L'école commença avec seulement 6 enfants dans une salle privée de l'école d'infirmiers avec l'aide de jeunes coopérantes françaises, professeurs spécialisés pour enfants sourds. Progressivement, les enfants sourds ont commencé à entrer de plus en plus jeunes à l'école, vers 3 ou 4 ans au lieu de 10 ans… Ainsi la démutisation a pu se faire plus tôt et a permis à de nombreux enfants d'arriver au certificat d'étude primaire.

En 1983, Hélène Ressicaud dut regagner la France sur ordre de sa congrégation car elle avait atteint l'âge de la retraite. Elle s'est éteinte au matin du 9 janvier 2004 à l'âge de 95 ans. Avant de quitter le Cameroun, elle a créé l'association "Fondation pour l'Education et la Promotion des Personnes Déficientes Auditives (FEPPDA), reconnue d'utilité publique, avec notamment Mme Josette EBANGA à la présidence du comité d'administration et Mme Gisèle MBIMI comme trésorière. C'est alors à cette association que la gestion de l'ESEDA a été remise.
Le 08 octobre 2003, un nouveau bâtiment (accueillant une cuisine et un réfectoire) offert par le Lions Club a été remis officiellement en présence du Ministre des Affaires Sociales et du Ministre de la Santé.
Dès 1985, une formation d'enseignants spécialisés pour enfants déficients auditifs d'une durée de 3 ans a été mise sur pied pour de jeunes Camerounais bacheliers.
Cette école de formation fonctionne au sein de l'ESEDA dont la plupart des enseignants ont été formés sur place. Des enseignants sont aussi formés pour les autres écoles du Cameroun, en particulier celle de Bafoussam.

Situation pédagogique

Pour l'année scolaire 2003-2004, l'école comptait 204 élèves; cette année 2004-2005, l'ESEDA accueille 197 élèves répartis dans 2 classes de maternelles, 2 classes de 1ère année, 2 classes de 2ème année, 2 classes de 3ème année, 1 classe de 4ème année, 2 classes de 5ème année, 2 classes de 6ème année, 1 classe de 7ème année, 1 classe de 8ème ainsi que 3 classes d'atelier.
D'un point de vue académique, les programme enseignés sont ceux du Ministère de l'Education Nationale du Cameroun mais les méthodes d'enseignement sont bien évidemment adaptées aux enfants sourds.
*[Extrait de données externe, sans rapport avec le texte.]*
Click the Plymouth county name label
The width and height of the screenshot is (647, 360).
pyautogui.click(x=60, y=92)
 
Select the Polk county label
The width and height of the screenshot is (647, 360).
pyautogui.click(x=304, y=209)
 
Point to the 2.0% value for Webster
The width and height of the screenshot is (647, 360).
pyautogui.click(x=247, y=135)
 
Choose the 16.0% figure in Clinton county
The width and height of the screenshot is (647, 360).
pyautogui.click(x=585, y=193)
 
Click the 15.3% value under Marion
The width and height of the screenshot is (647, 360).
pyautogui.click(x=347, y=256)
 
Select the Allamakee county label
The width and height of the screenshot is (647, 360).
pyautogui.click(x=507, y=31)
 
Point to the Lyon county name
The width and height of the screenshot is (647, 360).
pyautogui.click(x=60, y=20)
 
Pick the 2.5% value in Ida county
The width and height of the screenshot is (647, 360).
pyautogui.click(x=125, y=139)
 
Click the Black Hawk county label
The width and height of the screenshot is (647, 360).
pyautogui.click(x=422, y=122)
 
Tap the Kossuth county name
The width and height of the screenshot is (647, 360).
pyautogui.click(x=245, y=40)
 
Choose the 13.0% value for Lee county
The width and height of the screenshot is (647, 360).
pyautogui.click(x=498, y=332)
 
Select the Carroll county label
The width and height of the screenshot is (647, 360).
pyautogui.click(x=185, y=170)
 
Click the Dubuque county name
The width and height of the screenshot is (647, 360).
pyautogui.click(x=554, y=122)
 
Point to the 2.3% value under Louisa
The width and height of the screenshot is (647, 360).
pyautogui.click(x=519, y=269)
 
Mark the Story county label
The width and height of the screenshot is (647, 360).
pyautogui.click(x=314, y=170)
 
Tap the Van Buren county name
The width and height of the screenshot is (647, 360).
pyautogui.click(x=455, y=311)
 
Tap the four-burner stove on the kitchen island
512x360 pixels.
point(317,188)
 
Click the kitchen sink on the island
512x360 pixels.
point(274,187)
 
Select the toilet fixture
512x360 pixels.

L'enseignement de la langue des signes est présent depuis quelques années. Compte tenu de l'absence de logopédistes/orthophonistes au Cameroun, comme dans la plupart des pays d'Afrique, les professeurs doivent assumer à la fois l'enseignement scolaire et la prise en charge du développement du langage et

de la communication.
Les enfants y bénéficient d'une formation scolaire comportant un cycle primaire complet; au terme de cette 7ème année, les élèves se présentent au certificat d'études primaires : s sont dirigés dans l'un des ateliers de la section artisanale de l'ESEDA pour un apprentissage pratique: coupe et couture (confection de vêtements d'enfants et d'objets en tissu pagne), peinture et poterie, jardinage; la section de sculpture sur cornes de zébus a été interrompue suite au décès du maître d'atelier en juillet 2004.

Cette formation pratique est dispensée en 3 ans. Tous les élèves s'initient à toutes les spécialités et reçoivent également un enseignement général (français, maths, hygiène).

L'enseignement est dispensé par 21 intervenants dont les grades varient: une aide-maternelle, une enseignante de couture, un enseignant de céramique lui-même sourd, une stagiaire sourde ayant obtenu son baccalauréat et suivant l'école de formation de professeur spécialisé, 2 techniciennes spécialisées (enseignants n'ayant pas le niveau bac), 2 professeurs d'éducation physique et sportive, 13 professeurs spécialisés dont l'un est également interprète en LSF, l'un audioprothésiste assistant (formé dans un centre d'appareillage acoustique de Clermont-Ferrand) et l'une elle-même sourde, ancienne élève de l'ESEDA.

Activités extra-scolaires et associations liées à l'ESEDA

Maurice SIMO, un jeune professeur de l'école formé comme pair éducateur anime un pôle anti-sida pour éduquer les jeunes sourds à la prévention contre ce fléau mais également contre les maladies sexuellement transmissibles et les grossesses précoces (CERAS, Centre de Ressources et d'Animation des Sourds-Muets). Pour en savoir plus, cliquez sur CERAS.
L'ESEDA propose également des activités culturelles. Une troupe théâtrale, nommée "L'Opéra du Silence" est constituée d'élèves de l'ESEDA et même parfois d'anciens élèves. Son répertoire est composé de saynètes mimées et de danses traditionnelles camerounaises accompagnées de tambours, tam-tam, etc. Cette troupe se produit au cours de fêtes scolaires.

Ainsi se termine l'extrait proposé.